The No group, led by several churches, a few dissident ministers, most notably Higher Education minister William Ruto, and former president Daniel arap Moi, 86, looked in good early form.

More impassioned, and exploiting the emotional issues of abortion, which it claimed (inaccurately) was being legalised by the proposed constitution through an ambiguous clause, and the fact the (Islamic family) kadhi courts had been retained, the No side was on message straight from when the whistle blew.

However, the document was loaded with too many attractive clauses to lose. Its bill of rights is easily the most ambitious in Africa. It dramatically reduces the power of the president, expands parliamentary oversight over the executive, and provides for dual citizenship.

For a country where almost every middle class family has at least one child living or working abroad, mostly in the west, this clause was a difficult one to defeat.

For Mr Kibaki, the victory allows him to refurbish his reformist credentials and leave behind a worthy legacy when he retires in 2012. The President had been tarnished by the December 2007 election, which he was widely seen to have won fraudulently. The dispute over the results led to the worst political violence Kenya had witnessed since its independence in 1964.

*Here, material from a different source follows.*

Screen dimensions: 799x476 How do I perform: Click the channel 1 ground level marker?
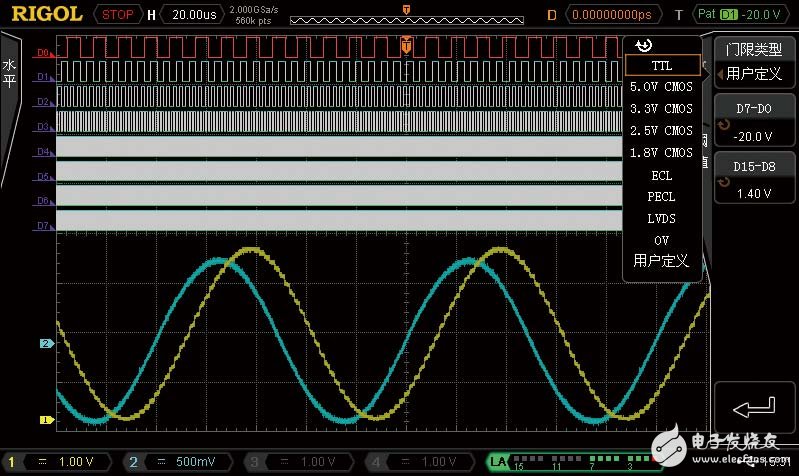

1,133 people were killed in the violence and 650,000 displaced. Kenya stepped back from the brink only after a negotiated settlement led by former UN Secretary-General Kofi Annan resulted in a 50-50 power-sharing between Kibaki and his main rival, Raila Odinga, who is now prime minister in the coalition government that was formed.

For Mr Odinga, the success of the Yes, which he led for several weeks alone before Kibaki joined the fray, bolsters his presidential hopes in 2012.

Indeed the votes from his home region of Nyanza and Western were dizzyingly high, weighing it at 92 and 80 per cent respectively.

Big names, big money, and state machinery served the Yes side well, but they were also gifted by Moi’s high profile role on the No side. Mr Moi was hugely unpopular, and Kenyans tend to treat him like the mad uncle who is locked away in the attic. They will let him be, as long as he doesn’t intervene too much in politics.

At the height of the campaigns, he got in a verbal spat with an unusually animated Kibaki. If that did anything, it seems to have convinced nearly all the undecided voters to fall on the Yes side. Commentators noted that every time Mr Moi opened his mouth to criticise the proposed constitution, he recruited 1,000 votes for the Yes.

For Kenya as a country, a Yes vote is also some form of national redemption. In December 2002, Kenya became the first country in the wider Eastern Africa where an opposition ousted a long-ruling party through a democratic vote.

But the euphoria soon dissipated as the opposition coalition descended into bickering and the same kind of corruption that had discredited the Moi regime. The post-election violence that followed the December 2007 poll, enveloped Kenya, East Africa’s largest economy, in a cloud of despair and self-doubt.

With this referendum, the interim election commission organised easily the most efficient and open vote in Africa. And, after being caught asleep on the job last time, this time the security services left nothing to chance.

Security forces were deployed in large numbers in the volatile Rift Valley, where most of the last post-election and displacements took place.

In the event, the voting ended without incident.